Carol Kane was made up to resemble silent film star Zasu Pitts. Kane also appeared in another movie about the silent era released in the same year. That movie was Ken Russell's Valentino (1977). Both films featured Rudolph Valentino in their stories.
Gene Wilder conceived the idea for this movie during late 1975 when Wilder said to his friend, Production Designer Terence Marsh, that he would like to play Rudolph Valentino's double, with Valentino playing a silent secondary supporting role to his stand-in leading character. Marsh loved the concept, and Wilder proceeded to develop the picture.

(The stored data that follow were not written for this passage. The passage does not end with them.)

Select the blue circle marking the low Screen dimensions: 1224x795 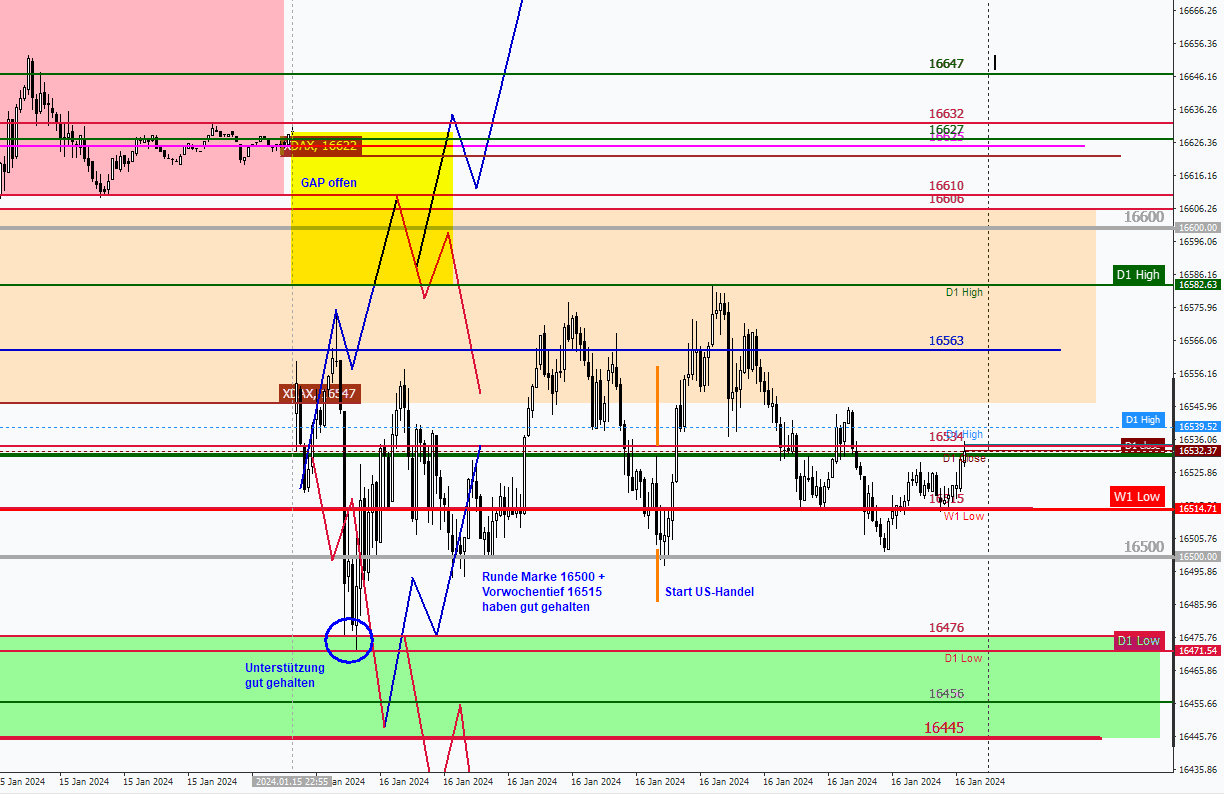(350, 638)
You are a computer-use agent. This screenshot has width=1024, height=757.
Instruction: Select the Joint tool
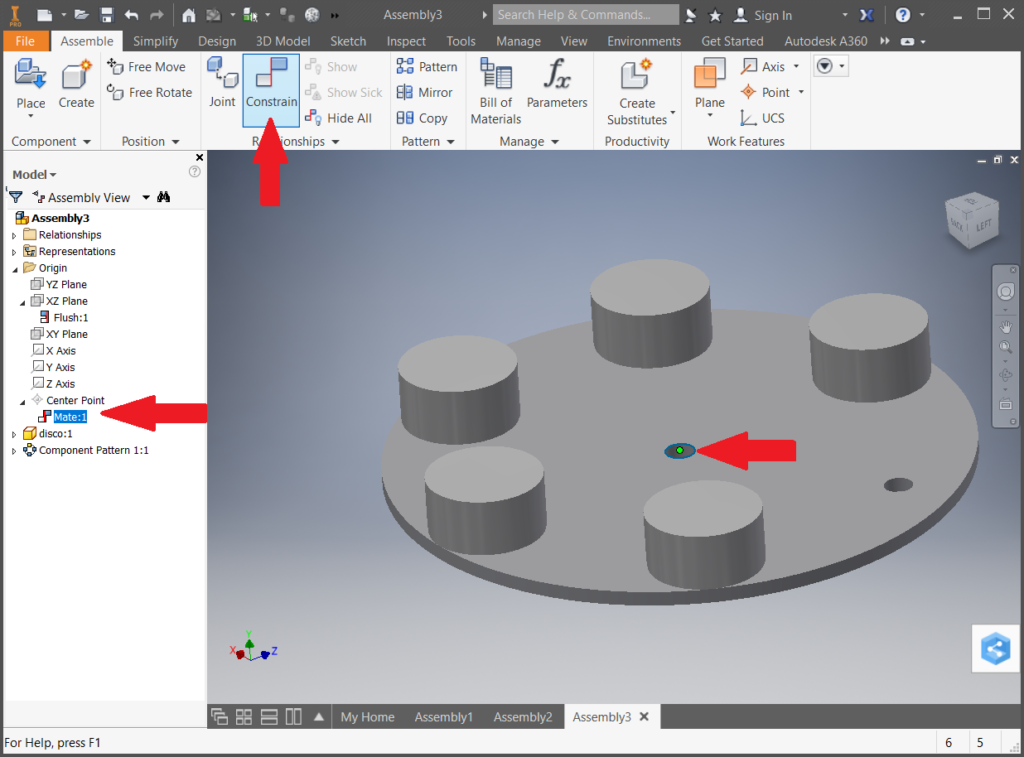pos(222,83)
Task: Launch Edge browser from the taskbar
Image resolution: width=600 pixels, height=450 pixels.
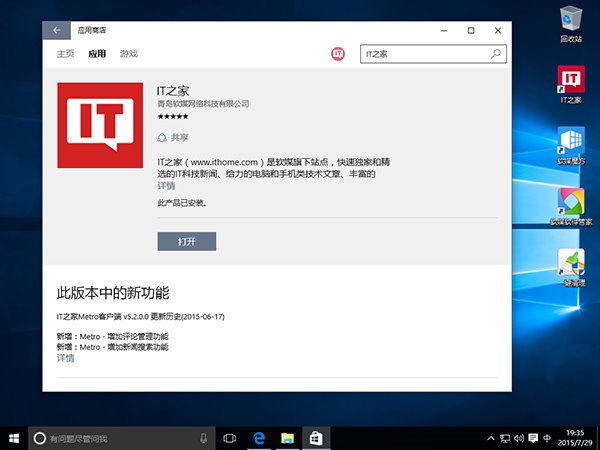Action: click(x=257, y=438)
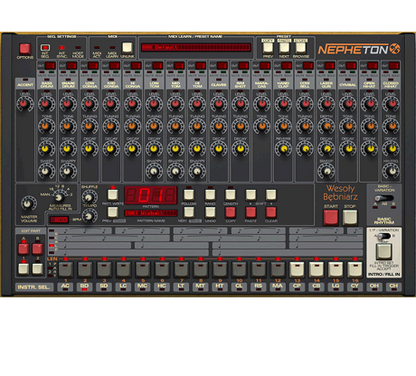
Task: Click the preset Next button
Action: 284,48
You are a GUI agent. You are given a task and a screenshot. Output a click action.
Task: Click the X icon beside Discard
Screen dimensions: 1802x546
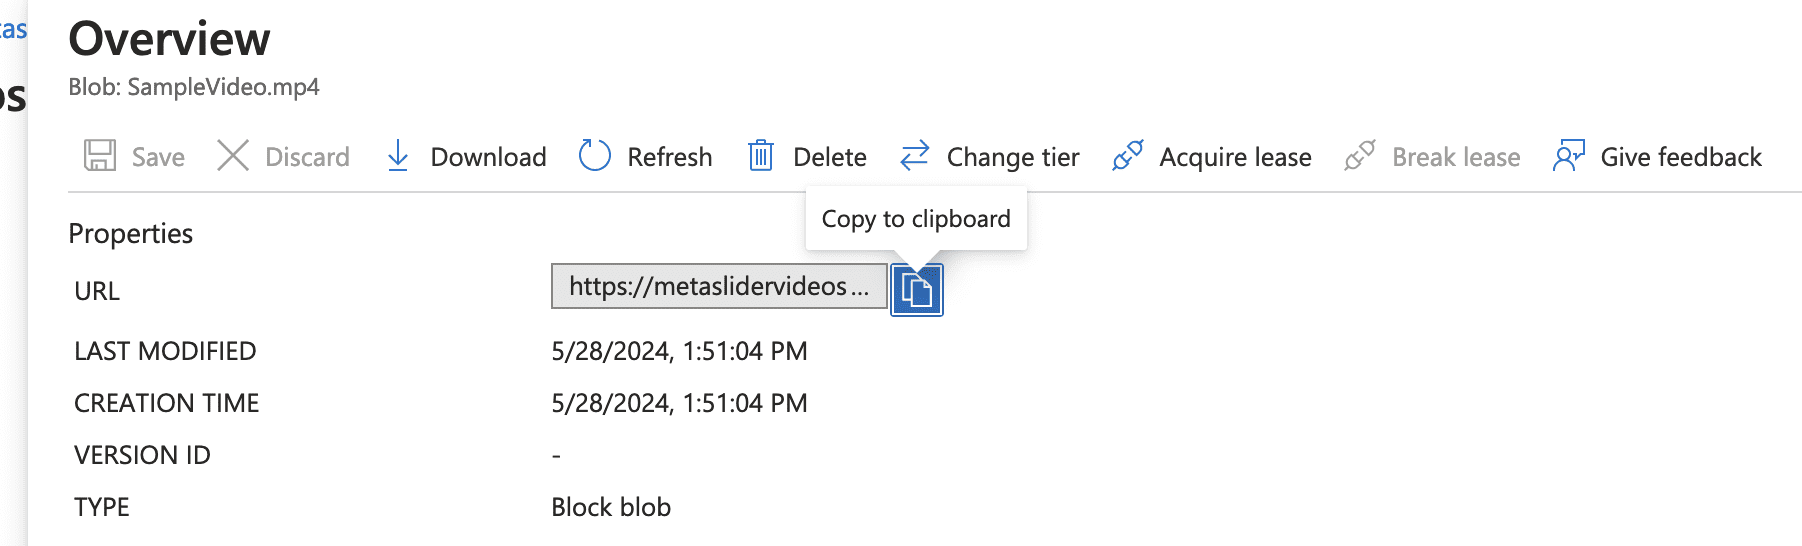233,156
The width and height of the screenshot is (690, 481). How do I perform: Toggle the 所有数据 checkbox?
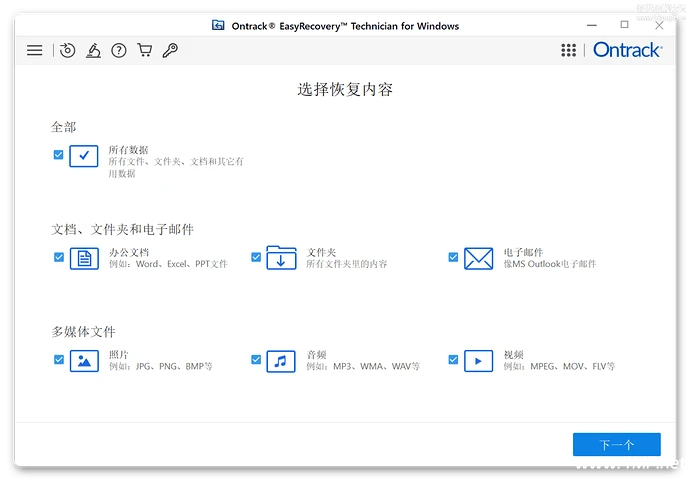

The name of Adolph Zitz, the studio mogul played by Dom DeLuise, is a spoof of silent era Producer presenter Adolph Zukor. In real-life, Zukor moved from exhibition into production, and eventually consolidated several smaller companies into creating Paramount Pictures, retiring from Paramount in 1959, where he stayed on as Emeritus CEO until 1976. Ironically, in the film, Zitz is the head of Rainbow Studios, who is a rival to Paramount Pictures.
The film was freely adapted from Federico Fellini's "The White Sheik" (The White Sheik (1952)). Halliwell's noted that "The film carries a credit to Federico Fellini 'for encouragement at the right time'".